**Given task**
Could you render the part of the records that opens with the line containing "question (75, 509)" and runs through the end of the records as a Markdown table with the columns Number and Text, numbering each line and leaving out blank lines?

**Material shown**
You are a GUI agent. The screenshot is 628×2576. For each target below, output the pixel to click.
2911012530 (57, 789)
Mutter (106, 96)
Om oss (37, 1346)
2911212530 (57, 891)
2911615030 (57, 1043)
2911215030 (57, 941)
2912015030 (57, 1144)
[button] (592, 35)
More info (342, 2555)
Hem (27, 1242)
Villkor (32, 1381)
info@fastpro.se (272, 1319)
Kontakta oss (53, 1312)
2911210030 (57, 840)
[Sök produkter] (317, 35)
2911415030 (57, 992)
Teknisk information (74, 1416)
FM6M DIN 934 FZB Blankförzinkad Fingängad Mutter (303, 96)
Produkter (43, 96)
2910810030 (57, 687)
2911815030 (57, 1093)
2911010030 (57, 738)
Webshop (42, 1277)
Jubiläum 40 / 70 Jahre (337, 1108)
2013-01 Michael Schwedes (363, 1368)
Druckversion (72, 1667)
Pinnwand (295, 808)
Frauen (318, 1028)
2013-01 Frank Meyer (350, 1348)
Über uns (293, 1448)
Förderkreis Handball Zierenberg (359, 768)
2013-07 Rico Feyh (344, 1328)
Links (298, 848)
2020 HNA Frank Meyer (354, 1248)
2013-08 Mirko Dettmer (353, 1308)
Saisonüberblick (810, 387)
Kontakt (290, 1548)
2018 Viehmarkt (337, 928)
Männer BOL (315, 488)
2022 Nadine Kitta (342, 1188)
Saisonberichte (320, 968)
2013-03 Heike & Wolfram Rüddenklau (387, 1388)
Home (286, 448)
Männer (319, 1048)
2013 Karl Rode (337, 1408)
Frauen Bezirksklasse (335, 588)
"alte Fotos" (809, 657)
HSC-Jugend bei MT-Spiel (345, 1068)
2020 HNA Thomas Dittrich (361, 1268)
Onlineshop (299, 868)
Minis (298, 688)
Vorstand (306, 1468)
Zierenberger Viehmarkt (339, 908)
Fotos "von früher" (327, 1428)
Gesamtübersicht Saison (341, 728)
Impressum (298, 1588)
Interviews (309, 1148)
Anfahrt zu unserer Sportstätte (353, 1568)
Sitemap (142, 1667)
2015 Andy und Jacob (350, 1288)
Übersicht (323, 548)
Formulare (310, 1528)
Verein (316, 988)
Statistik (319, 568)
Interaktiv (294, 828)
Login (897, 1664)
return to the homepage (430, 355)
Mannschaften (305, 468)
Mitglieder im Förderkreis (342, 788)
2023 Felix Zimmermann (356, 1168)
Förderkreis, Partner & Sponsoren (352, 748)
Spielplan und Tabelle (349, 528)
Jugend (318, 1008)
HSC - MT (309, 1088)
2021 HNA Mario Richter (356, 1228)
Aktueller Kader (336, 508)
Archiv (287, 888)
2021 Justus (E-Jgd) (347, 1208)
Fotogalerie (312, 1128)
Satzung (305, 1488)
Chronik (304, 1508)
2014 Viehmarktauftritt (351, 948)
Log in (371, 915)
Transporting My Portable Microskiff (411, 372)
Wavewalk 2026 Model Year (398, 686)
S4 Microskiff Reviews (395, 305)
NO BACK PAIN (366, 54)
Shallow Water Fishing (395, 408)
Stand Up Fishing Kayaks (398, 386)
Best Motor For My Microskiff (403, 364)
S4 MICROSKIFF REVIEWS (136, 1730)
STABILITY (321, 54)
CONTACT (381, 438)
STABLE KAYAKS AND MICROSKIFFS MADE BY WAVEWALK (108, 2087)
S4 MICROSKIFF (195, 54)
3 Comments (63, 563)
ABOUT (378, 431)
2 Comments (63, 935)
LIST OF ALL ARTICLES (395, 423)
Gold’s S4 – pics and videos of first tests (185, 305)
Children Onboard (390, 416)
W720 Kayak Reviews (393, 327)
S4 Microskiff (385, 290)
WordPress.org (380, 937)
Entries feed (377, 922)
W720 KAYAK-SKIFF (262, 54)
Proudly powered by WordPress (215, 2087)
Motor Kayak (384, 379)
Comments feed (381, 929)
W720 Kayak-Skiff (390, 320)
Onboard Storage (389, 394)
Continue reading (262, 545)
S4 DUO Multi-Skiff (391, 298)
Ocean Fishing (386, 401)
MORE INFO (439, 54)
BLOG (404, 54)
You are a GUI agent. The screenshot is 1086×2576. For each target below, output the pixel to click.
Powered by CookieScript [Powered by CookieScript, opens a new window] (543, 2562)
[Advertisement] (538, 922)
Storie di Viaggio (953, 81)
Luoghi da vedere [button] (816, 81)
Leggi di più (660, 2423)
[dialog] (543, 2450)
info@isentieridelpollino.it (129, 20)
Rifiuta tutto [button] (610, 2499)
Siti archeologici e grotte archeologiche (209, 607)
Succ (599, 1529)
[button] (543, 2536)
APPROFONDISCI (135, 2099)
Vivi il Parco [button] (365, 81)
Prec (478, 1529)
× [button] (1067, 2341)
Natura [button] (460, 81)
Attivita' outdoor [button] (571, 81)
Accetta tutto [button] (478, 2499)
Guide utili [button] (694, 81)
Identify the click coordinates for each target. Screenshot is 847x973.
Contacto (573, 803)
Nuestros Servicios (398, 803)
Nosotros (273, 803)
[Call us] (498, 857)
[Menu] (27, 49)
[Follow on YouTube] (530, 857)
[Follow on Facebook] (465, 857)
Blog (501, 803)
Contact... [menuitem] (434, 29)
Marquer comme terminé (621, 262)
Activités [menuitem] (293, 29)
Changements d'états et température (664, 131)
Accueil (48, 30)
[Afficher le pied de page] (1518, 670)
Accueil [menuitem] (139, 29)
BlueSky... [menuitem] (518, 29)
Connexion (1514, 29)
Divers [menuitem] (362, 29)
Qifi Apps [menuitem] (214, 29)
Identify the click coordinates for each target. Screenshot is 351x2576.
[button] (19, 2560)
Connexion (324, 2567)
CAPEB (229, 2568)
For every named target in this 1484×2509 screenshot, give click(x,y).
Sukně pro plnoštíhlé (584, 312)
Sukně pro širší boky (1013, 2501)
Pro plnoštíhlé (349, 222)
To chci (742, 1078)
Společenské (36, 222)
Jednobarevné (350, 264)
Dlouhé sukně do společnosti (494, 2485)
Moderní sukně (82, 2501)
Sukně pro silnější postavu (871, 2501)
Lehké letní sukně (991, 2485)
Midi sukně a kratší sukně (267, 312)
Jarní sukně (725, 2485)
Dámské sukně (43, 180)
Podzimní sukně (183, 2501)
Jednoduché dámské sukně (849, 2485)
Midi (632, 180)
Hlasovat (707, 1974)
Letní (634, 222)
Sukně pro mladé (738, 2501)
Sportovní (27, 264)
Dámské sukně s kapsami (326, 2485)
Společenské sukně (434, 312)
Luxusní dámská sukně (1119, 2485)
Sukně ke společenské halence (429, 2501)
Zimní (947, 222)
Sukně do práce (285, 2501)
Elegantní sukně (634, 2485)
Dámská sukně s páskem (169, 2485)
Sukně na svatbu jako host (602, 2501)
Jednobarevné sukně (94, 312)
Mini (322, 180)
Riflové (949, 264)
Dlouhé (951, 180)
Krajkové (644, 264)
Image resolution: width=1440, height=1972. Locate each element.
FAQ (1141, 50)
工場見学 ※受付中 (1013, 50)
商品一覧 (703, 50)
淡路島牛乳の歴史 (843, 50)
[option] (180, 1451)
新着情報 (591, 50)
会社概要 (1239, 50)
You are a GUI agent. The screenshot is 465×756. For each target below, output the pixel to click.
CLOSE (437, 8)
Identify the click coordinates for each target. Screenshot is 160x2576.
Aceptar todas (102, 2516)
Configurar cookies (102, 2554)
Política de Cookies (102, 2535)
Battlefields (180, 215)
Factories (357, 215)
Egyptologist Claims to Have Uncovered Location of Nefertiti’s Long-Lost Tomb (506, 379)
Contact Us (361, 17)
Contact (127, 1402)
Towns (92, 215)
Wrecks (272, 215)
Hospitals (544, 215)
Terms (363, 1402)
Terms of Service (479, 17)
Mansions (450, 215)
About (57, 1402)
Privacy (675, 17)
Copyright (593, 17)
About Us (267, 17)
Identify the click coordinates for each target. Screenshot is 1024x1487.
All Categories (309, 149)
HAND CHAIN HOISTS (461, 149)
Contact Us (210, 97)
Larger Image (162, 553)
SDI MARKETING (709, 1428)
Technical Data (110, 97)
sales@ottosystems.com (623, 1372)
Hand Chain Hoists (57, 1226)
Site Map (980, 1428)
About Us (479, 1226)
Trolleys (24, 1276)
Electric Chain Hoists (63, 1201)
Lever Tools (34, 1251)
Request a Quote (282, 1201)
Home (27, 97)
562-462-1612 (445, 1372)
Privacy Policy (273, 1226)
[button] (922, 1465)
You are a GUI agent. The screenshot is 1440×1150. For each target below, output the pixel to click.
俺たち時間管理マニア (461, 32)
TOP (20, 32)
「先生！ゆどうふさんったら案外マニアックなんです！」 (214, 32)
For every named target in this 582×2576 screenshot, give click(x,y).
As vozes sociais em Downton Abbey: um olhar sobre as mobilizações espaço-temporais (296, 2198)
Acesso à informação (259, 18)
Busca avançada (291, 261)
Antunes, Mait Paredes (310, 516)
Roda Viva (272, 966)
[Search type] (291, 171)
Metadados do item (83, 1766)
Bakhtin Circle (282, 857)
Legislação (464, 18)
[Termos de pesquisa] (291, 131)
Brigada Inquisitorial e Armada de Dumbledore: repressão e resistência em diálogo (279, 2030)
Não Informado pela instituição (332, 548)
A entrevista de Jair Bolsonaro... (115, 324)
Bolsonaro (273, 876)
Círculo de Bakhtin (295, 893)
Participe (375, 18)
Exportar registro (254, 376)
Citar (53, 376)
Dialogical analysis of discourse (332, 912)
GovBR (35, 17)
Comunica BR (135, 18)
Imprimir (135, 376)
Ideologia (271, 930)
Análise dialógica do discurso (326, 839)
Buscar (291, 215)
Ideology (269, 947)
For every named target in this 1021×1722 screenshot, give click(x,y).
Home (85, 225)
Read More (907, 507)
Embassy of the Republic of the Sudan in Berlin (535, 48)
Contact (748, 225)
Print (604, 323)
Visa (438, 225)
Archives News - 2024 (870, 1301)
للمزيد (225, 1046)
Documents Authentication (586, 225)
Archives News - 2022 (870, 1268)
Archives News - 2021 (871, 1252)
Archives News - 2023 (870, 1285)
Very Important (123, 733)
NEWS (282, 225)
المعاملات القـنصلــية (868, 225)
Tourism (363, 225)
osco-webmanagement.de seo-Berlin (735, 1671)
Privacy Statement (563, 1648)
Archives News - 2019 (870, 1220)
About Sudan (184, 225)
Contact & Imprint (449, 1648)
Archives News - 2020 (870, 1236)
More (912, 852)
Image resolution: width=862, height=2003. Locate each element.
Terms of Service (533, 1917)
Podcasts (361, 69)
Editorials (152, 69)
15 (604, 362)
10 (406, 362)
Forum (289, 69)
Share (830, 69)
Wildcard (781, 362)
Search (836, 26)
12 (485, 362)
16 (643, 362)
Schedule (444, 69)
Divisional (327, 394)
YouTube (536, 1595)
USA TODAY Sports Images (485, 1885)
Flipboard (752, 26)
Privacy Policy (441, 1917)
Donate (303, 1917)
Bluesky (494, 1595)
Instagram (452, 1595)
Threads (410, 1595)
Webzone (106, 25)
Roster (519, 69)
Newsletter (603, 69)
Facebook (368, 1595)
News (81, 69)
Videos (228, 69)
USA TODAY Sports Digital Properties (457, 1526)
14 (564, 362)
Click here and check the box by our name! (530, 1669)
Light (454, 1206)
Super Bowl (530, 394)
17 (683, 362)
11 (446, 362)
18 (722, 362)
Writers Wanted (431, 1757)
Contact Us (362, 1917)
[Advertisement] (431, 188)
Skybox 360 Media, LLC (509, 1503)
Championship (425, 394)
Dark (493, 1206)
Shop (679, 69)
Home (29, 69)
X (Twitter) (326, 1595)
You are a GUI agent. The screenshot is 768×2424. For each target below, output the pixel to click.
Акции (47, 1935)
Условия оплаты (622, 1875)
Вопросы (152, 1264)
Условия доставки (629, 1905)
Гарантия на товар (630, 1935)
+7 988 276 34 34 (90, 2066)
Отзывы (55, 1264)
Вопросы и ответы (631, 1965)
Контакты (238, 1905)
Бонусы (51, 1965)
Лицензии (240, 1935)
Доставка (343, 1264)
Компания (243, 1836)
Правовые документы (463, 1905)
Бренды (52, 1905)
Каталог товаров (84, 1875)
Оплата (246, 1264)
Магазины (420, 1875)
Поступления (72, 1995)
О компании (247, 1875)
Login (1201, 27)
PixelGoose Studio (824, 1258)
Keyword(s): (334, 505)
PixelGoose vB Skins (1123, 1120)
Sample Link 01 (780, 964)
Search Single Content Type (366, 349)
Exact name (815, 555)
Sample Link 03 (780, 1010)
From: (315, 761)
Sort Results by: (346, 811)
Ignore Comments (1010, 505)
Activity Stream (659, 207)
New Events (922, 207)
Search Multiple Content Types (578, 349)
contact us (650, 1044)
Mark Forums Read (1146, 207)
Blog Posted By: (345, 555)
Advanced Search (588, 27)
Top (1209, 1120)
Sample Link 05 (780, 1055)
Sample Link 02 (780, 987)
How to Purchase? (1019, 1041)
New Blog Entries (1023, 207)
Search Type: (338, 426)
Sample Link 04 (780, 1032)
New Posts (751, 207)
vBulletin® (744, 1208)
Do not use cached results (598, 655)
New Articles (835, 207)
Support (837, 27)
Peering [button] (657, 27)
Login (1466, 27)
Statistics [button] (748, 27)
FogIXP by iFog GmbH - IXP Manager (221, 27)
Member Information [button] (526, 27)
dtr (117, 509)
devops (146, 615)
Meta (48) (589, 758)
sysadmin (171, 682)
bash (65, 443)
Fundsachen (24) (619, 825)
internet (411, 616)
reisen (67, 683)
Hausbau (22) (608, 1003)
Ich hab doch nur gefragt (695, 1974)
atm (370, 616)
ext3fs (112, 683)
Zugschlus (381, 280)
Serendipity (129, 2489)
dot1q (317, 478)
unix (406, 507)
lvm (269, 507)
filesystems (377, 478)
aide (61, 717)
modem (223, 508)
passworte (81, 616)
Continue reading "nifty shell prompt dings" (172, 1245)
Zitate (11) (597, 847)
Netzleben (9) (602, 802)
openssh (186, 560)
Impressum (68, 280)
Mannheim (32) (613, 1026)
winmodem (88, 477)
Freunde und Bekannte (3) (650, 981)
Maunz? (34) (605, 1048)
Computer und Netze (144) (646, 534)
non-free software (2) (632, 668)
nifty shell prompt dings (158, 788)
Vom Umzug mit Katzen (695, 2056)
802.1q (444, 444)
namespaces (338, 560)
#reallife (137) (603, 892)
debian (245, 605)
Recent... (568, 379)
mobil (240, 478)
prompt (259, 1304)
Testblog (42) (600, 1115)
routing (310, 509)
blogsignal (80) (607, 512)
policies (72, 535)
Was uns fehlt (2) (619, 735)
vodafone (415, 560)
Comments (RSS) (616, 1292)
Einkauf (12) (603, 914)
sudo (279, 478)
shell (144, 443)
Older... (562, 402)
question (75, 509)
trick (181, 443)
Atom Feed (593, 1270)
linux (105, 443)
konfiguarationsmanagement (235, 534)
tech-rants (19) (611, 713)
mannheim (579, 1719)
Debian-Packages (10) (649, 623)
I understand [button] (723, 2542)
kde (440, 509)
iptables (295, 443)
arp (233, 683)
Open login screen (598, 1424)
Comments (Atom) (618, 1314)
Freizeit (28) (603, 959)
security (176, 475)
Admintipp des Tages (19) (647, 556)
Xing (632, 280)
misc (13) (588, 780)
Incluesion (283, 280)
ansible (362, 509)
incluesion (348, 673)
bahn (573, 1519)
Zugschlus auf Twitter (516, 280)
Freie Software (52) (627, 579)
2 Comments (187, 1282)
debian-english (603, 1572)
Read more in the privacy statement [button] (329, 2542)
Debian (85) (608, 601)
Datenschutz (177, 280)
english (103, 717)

**Answer to this task**
| Number | Text |
|---|---|
| 1 | question (75, 509) |
| 2 | trick (181, 443) |
| 3 | Atom Feed (593, 1270) |
| 4 | linux (105, 443) |
| 5 | konfiguarationsmanagement (235, 534) |
| 6 | tech-rants (19) (611, 713) |
| 7 | mannheim (579, 1719) |
| 8 | Debian-Packages (10) (649, 623) |
| 9 | I understand [button] (723, 2542) |
| 10 | kde (440, 509) |
| 11 | iptables (295, 443) |
| 12 | arp (233, 683) |
| 13 | Open login screen (598, 1424) |
| 14 | Comments (Atom) (618, 1314) |
| 15 | Freizeit (28) (603, 959) |
| 16 | security (176, 475) |
| 17 | Admintipp des Tages (19) (647, 556) |
| 18 | Xing (632, 280) |
| 19 | misc (13) (588, 780) |
| 20 | Incluesion (283, 280) |
| 21 | ansible (362, 509) |
| 22 | incluesion (348, 673) |
| 23 | bahn (573, 1519) |
| 24 | Zugschlus auf Twitter (516, 280) |
| 25 | Freie Software (52) (627, 579) |
| 26 | 2 Comments (187, 1282) |
| 27 | debian-english (603, 1572) |
| 28 | Read more in the privacy statement [button] (329, 2542) |
| 29 | Debian (85) (608, 601) |
| 30 | Datenschutz (177, 280) |
| 31 | english (103, 717) |